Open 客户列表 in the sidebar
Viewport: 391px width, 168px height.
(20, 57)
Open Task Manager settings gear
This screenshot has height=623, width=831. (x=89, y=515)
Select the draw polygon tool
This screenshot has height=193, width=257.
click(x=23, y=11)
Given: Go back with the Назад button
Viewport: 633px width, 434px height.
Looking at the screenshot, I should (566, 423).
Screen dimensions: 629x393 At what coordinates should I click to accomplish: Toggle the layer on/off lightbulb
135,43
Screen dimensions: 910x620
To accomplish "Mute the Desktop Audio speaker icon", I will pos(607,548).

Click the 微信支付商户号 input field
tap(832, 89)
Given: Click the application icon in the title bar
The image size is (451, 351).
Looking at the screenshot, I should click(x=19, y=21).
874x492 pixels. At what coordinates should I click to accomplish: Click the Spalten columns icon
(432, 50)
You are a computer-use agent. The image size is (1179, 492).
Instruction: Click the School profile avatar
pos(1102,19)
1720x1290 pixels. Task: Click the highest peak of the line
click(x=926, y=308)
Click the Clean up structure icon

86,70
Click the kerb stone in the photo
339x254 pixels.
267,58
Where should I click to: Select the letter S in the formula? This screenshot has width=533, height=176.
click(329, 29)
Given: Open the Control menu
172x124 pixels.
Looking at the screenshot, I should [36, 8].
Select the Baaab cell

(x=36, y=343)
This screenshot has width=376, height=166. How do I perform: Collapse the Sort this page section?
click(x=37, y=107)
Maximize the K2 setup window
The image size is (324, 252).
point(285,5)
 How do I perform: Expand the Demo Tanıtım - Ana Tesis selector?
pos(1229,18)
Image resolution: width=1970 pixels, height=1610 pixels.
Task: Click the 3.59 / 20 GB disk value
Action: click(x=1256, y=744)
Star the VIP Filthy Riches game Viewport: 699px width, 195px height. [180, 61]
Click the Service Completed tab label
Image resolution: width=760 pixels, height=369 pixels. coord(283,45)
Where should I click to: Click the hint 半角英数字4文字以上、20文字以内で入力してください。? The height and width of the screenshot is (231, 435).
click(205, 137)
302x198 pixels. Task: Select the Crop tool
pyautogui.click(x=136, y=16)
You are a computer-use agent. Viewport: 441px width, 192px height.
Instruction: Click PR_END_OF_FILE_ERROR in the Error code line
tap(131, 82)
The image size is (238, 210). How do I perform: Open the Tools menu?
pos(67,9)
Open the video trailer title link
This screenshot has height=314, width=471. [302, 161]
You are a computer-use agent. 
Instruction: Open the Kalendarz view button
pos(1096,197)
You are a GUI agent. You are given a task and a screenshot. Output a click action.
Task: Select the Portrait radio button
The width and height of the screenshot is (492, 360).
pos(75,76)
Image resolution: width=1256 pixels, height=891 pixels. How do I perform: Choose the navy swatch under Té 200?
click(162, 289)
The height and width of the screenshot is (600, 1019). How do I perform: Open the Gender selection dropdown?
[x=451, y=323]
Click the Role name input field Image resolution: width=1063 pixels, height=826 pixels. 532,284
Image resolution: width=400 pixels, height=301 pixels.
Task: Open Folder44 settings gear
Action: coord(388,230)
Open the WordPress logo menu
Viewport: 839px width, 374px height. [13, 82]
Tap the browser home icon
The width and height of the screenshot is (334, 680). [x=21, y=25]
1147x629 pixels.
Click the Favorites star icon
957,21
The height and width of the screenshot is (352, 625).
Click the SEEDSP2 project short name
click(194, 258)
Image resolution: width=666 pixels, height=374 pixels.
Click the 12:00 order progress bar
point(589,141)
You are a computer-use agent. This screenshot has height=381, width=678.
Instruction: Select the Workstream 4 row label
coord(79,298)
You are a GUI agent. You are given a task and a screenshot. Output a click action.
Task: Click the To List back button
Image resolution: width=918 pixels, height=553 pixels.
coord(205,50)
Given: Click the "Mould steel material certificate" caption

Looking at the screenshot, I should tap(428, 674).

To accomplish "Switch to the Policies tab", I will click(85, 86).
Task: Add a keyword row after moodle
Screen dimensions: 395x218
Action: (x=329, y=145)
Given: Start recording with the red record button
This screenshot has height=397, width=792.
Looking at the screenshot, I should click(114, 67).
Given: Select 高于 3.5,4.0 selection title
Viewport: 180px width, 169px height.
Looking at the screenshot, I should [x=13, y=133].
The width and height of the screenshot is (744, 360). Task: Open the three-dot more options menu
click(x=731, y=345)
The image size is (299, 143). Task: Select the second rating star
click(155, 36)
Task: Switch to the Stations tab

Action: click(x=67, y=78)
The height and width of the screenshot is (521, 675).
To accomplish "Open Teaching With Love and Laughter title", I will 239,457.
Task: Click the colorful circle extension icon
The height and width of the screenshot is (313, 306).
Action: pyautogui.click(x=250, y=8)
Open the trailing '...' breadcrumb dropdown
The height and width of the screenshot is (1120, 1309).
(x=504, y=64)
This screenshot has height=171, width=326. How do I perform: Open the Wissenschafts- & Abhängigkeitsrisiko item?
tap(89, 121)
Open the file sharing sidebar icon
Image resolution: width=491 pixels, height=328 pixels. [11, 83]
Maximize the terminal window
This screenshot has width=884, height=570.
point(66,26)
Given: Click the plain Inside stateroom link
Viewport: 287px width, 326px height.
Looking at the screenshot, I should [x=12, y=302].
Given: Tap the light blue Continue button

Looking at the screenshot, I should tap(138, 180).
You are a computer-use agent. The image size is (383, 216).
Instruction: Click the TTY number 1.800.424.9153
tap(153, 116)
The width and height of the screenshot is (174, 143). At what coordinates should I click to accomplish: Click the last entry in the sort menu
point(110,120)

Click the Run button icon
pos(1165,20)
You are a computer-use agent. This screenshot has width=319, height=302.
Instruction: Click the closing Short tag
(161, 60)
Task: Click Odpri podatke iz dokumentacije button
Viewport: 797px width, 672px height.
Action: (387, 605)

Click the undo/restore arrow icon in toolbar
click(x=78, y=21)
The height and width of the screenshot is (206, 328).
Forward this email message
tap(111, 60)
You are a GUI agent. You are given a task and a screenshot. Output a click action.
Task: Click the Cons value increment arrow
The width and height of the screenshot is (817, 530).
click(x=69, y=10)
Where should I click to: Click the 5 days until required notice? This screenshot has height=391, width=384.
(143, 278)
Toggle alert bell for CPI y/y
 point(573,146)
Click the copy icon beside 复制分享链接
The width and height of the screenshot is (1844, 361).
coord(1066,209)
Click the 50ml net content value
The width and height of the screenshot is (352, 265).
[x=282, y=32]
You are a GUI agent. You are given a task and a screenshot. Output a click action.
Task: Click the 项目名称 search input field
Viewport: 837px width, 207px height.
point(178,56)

====

§ **Work item**
Wherever the word "agent" shows up in the material, copy the line it is on.

§ **Answer for this exercise**
You are a computer-use agent. The image size is (1179, 492).
You are a computer-use agent. Viewport: 441px width, 192px height.
You are a computer-use agent. 
You are a GUI agent. You are given a task and a screenshot. Output a click action.
You are a computer-use agent. This screenshot has height=381, width=678.
You are a GUI agent. You are given a task and a screenshot. Output a click action.
You are a computer-use agent. The image size is (383, 216).
You are a computer-use agent. This screenshot has width=319, height=302.
You are a GUI agent. You are given a task and a screenshot. Output a click action.
You are a GUI agent. You are given a task and a screenshot. Output a click action.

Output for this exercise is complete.